*Directions for this task*:
Lines below that include "will" are the answer; copy each one.

== Segment start ==

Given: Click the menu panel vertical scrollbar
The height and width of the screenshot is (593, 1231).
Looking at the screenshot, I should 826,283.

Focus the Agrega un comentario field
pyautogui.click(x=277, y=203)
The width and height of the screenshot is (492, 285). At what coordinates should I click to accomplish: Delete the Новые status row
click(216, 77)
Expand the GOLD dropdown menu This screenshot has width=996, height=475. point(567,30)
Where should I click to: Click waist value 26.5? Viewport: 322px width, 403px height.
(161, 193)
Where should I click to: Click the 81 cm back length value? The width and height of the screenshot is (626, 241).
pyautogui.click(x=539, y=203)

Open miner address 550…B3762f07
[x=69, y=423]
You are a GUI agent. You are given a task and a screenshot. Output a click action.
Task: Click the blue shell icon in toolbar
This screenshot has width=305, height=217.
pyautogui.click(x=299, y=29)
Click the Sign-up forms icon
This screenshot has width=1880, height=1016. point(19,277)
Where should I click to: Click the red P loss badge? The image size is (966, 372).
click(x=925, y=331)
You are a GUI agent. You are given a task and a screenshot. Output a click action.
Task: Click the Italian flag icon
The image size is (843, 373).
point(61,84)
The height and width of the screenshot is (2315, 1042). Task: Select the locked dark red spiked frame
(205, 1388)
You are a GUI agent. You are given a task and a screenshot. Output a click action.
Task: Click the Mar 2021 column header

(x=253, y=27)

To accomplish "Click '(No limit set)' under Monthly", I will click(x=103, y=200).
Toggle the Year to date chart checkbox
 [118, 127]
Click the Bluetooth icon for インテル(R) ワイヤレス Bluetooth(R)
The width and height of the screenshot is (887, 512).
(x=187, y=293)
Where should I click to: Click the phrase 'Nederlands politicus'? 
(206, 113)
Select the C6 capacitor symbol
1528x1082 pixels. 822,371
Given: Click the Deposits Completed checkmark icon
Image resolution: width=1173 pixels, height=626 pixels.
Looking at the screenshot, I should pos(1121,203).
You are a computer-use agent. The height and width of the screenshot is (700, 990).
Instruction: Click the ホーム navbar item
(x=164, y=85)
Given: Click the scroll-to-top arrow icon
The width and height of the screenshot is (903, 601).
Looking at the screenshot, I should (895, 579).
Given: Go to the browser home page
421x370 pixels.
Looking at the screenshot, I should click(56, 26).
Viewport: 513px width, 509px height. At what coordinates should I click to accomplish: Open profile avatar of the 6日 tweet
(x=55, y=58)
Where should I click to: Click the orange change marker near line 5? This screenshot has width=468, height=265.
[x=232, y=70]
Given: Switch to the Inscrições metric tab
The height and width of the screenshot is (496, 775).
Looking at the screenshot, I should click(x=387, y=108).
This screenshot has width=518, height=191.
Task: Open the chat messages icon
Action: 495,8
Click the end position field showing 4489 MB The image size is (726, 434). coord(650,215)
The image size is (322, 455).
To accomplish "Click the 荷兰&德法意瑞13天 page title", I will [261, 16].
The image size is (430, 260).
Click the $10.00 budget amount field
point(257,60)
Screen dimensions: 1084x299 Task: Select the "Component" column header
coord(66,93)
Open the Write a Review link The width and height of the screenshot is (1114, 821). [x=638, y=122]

== Segment end ==

*Your solution*:
To accomplish "Click '(No limit set)' under Monthly", I will click(x=103, y=200).
To accomplish "Click the 荷兰&德法意瑞13天 page title", I will [261, 16].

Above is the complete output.